La vie de pôle emploi ou la fusion racontée par deux agents anpe et assedic.

Ce sera un dommage collatéral de la fusion entre l'ANPE et l'Unedic que n'avaient pas forcément anticipé l'Unsa et la CFTC. Les deux organisations vont probablement disparaître au niveau national et dans de multiples régions de Pôle emploi. De fait, les élections professionnelles, qui devraient se dérouler en juin, vont les contraindre à passer sous les fourches Caudines de la réforme de la représentativité et il est peu probable que leur performance s'éloigne de l'équation mathématique de leurs scores antérieurs. Elle donne à peine plus de 3,5 % pour l'Unsa, dont le sort s'en retrouve déjà définitivement scellé. La CFTC, elle, risque fort de ne pas atteindre les 10 %, d'autant qu'elle vient de perdre les syndicalistes autonomes de l'ANPE qui l'avaient rejointe il y a quelques années. La petite CGC devrait, elle, sauver temporairement sa peau grâce au collège cadre.
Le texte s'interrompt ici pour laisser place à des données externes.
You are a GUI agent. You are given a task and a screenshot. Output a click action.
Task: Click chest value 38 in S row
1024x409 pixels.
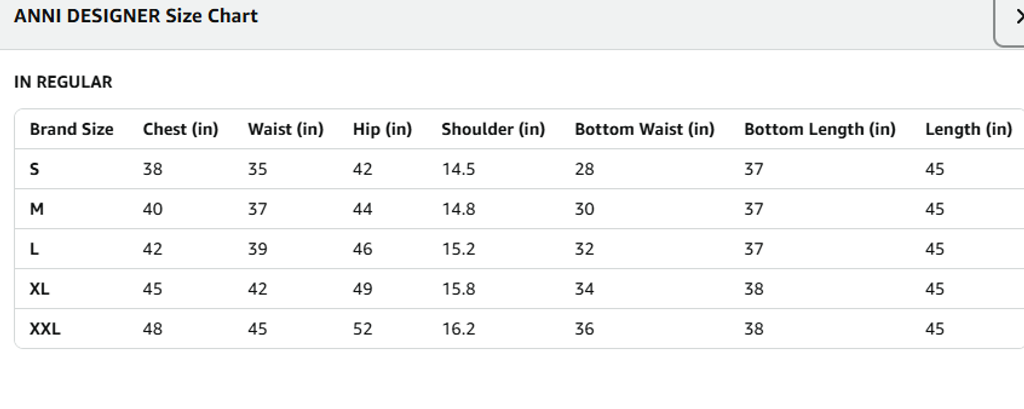pyautogui.click(x=153, y=169)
Le futur paysage syndical de Pôle emploi sera donc simplifié, mais il restera encore tout de même 5 organisations, de FO (à plus de 20 %), à la CGC, en passant par la CGT, le SNU-FSU (autour de 16 %) et la CFDT (entre 10 % et 12 %). Surtout, Pôle emploi, qui s'est largement appuyé sur la CFTC et l'Unsa pour les premiers accords sur la fusion, est condamné à revoir sa stratégie de relations sociales.